How can I construct a simple ANTLR grammar handling multi-line expressions without the need for either semicolons or backslashes?
I'm trying to write a simple DSLs for expressions:
# sh style comments
ThisValue = 1
ThatValue = ThisValue * 2
ThisOtherValue = (1 + 2 + ThisValue * ThatValue)
YetAnotherValue = MAX(ThisOtherValue, ThatValue)
Overall, I want my application to provide the script with some initial named values and pull out the final result. I'm getting hung up on the syntax, however. I'd like to support multiple line expressions like the following:
# Note: no backslashes required to continue expression, as we're in brackets
# Note: no semicolon required at end of expression, either
ThisValueWithAReallyLongName = (ThisOtherValueWithASimilarlyLongName
+AnotherValueWithAGratuitouslyLongName)
I started off with an ANTLR grammar like this:
exprlist
: ( assignment_statement | empty_line )* EOF!
;
assignment_statement
: assignment NL!?
;
empty_line
: NL;
assignment
: ID '=' expr
;
// ... and so on
It seems simple, but I'm already in trouble with the newlines:
warning(200): StackOverflowQuestion.g:11:20: Decision can match input such as "NL" using multiple alternatives: 1, 2
As a result, alternative(s) 2 were disabled for that input
Graphically, in org.antlr.works.IDE:
Decision Can Match NL Using Multiple Alternatives http://img.skitch.com/20090723-ghpss46833si9f9ebk48x28b82.png
I've kicked the grammar around, but always end up with violations of expected behavior:
A newline is not required at the end of the file
Empty lines are acceptable
Everything in a line from a pound sign onward is discarded as a comment
Assignments end with end-of-line, not semicolons
Expressions can span multiple lines if wrapped in brackets
I can find example ANTLR grammars with many of these characteristics. I find that when I cut them down to limit their expressiveness to just what I need, I end up breaking something. Others are too simple, and I break them as I add expressiveness.

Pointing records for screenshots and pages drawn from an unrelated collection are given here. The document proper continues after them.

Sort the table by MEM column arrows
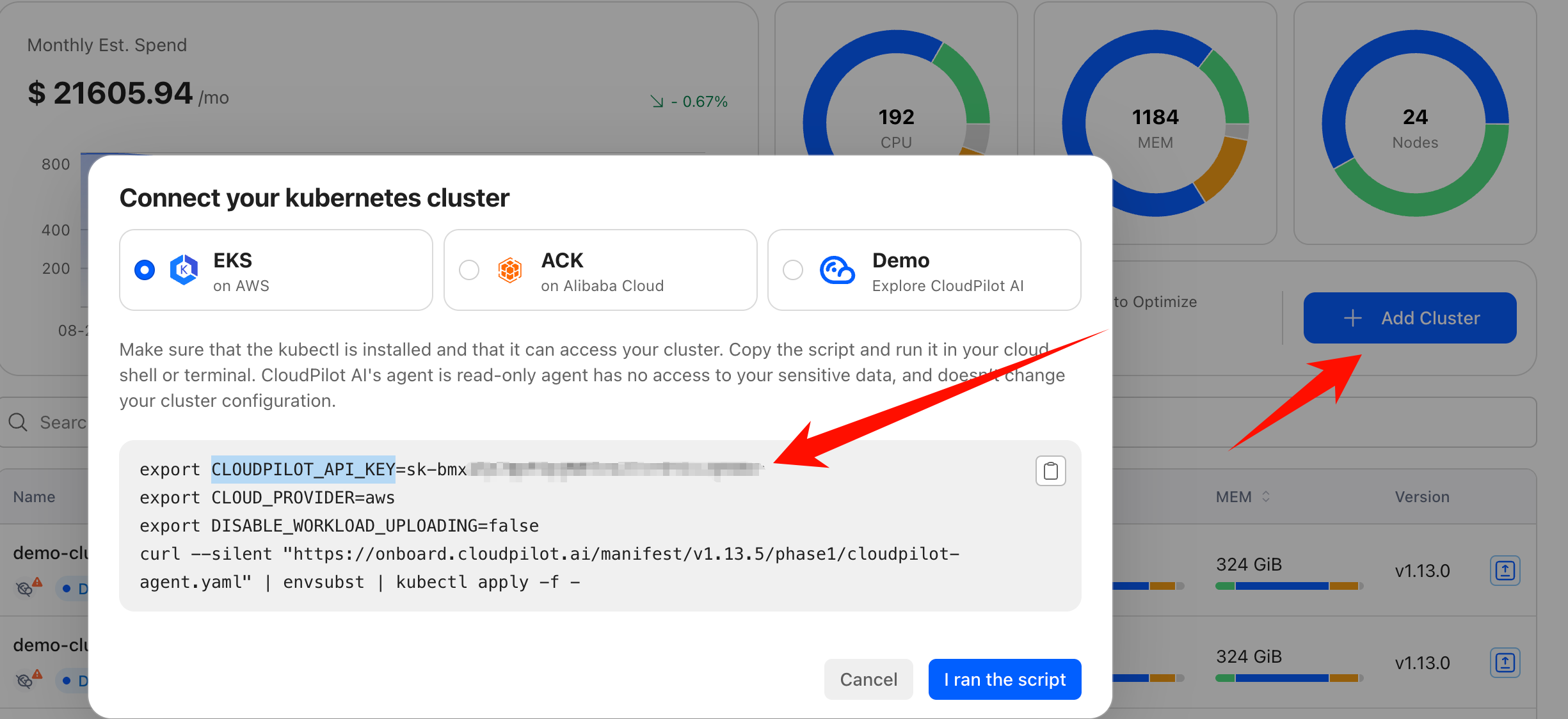1568x719 pixels. [x=1266, y=497]
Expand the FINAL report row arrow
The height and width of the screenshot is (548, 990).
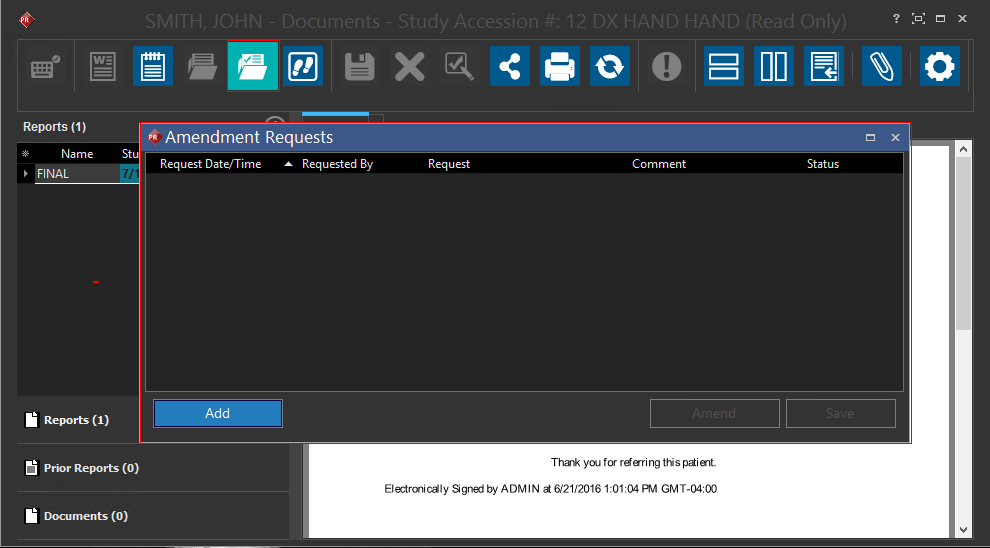(x=26, y=174)
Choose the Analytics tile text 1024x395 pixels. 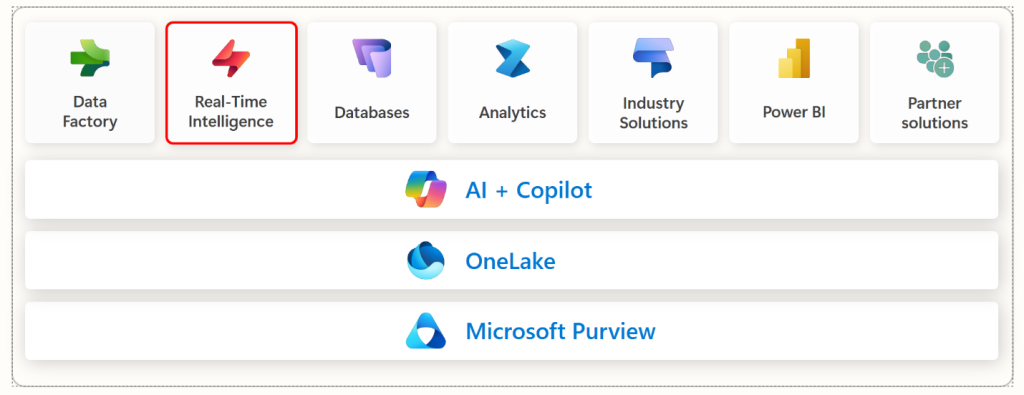(x=513, y=112)
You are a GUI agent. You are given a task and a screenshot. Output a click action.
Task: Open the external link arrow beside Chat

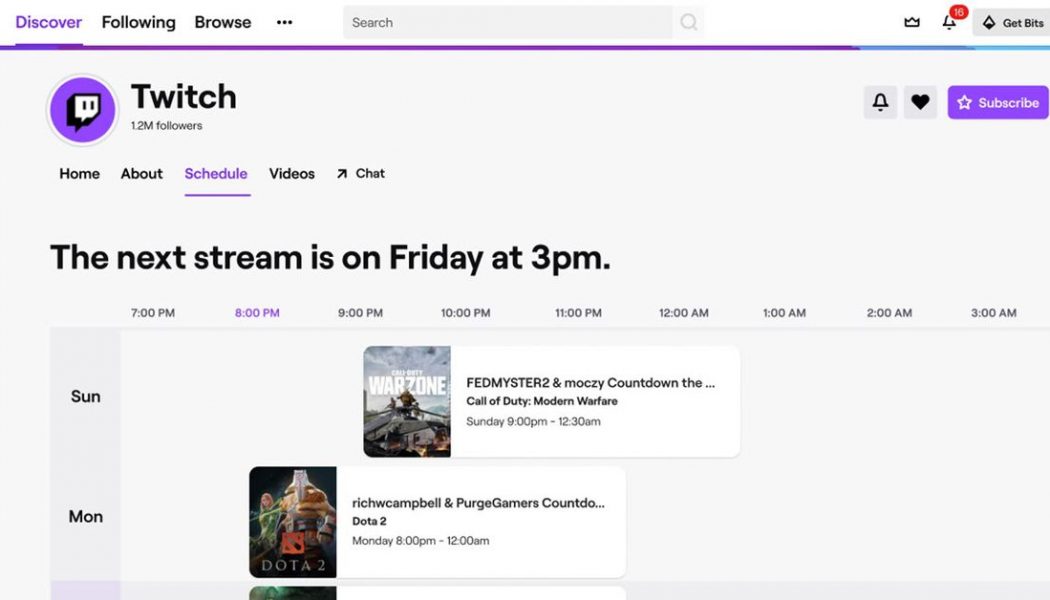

Which angle should I take with this grammar? Can you point to any examples that aren't either trivial or full Turing-complete languages?
I would let your tokenizer do the heavy lifting rather than mixing your newline rules into your grammar:
Count parentheses, brackets, and braces, and don't generate NL tokens while there are unclosed groups. That'll give you line continuations for free without your grammar being any the wiser.
Always generate an NL token at the end of file whether or not the last line ends with a '\n' character, then you don't have to worry about a special case of a statement without a NL. Statements always end with an NL.
The second point would let you simplify your grammar to something like this:
exprlist
: ( assignment_statement | empty_line )* EOF!
;
assignment_statement
: assignment NL
;
empty_line
: NL
;
assignment
: ID '=' expr
;
How about this?
exprlist
: (expr)? (NL+ expr)* NL!? EOF!
;
expr
: assignment | ...
;
assignment
: ID '=' expr
;
I assume you chose to make NL optional, because the last statement in your input code doesn't have to end with a newline.
While it makes a lot of sense, you are making life a lot harder for your parser. Separator tokens (like NL) should be cherished, as they disambiguate and reduce the chance of conflicts.
In your case, the parser doesn't know if it should parse "assignment NL" or "assignment empty_line". There are many ways to solve it, but most of them are just band-aides for an unwise design choice.
My recommendation is an innocent hack: Make NL mandatory, and always append NL to the end of your input stream!
It may seem a little unsavory, but in reality it will save you a lot of future headaches.